İTB aralık ayı olağan meclis toplantısı İTB Meclis Başkanı Ömer Gökhan Tuncer idaresinde gerçekleştirildi. Toplantıda konuşan İTB Yönetim Kurulu Başkanı Işınsu Kestelli, tarım sektörünün üçüncü çeyrekte yüzde 12,7 daraldığını belirterek, "Tarım sektöründeki bu sert küçülmenin, yalnızca bir sektör verisi olarak değil, aynı zamanda gıda arzı, kırsal istihdam, enflasyon ve dış ticaret dengesi açısından da dikkatle ele alınması gerekiyor" dedi.

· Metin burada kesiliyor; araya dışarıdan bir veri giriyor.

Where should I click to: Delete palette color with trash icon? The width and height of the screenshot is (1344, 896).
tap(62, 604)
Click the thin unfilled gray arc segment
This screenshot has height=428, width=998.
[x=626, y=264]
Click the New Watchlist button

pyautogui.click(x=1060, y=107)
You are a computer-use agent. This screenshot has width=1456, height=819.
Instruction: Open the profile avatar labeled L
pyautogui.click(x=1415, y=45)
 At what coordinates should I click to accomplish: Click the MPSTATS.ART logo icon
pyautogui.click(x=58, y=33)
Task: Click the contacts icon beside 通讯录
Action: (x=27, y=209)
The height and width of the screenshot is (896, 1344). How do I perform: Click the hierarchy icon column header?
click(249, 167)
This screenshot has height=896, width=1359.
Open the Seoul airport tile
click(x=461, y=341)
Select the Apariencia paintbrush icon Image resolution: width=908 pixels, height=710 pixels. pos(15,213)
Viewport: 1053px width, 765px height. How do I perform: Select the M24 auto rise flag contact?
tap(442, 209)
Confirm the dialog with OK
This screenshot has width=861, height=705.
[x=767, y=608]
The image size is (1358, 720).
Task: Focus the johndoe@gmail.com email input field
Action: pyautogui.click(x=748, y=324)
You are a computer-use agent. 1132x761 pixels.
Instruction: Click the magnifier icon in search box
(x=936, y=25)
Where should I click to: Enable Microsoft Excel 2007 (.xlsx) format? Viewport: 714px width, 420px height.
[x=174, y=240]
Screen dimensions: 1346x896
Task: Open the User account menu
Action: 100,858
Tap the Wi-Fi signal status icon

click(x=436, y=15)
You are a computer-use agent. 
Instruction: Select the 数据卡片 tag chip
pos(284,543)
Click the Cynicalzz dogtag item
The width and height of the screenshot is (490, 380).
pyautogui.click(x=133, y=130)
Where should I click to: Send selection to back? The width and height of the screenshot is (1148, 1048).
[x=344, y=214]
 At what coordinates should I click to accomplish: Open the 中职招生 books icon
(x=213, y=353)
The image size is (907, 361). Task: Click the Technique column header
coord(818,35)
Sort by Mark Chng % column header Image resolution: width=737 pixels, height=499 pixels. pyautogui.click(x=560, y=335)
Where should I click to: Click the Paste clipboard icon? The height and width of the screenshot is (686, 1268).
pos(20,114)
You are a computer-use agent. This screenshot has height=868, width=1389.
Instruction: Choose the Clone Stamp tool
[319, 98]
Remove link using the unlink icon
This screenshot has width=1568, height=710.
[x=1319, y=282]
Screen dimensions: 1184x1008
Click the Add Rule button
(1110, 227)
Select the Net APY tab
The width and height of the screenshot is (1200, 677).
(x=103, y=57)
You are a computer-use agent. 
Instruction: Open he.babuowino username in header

Tarımda birçok üründe son yılların en zor dönemlerinden birinin yaşandığını belirten Kestelli, "Şubat, mart ve nisan aylarında ülkemizin hemen hemen tamamını etkisi altına alan zirai don hem üretimde hem de üreticide ciddi yaralar açtı. Türkiye İstatistik Kurumu (TÜİK) verilerine göre, toplam sebze üretiminde yüzde 1, tahıllar ve diğer bitkisel ürünlerde yüzde 10 ve meyve ürünlerinde yüzde 30'ün üzerinde rekolte kayıpları oluştu" ifadelerini kullandı.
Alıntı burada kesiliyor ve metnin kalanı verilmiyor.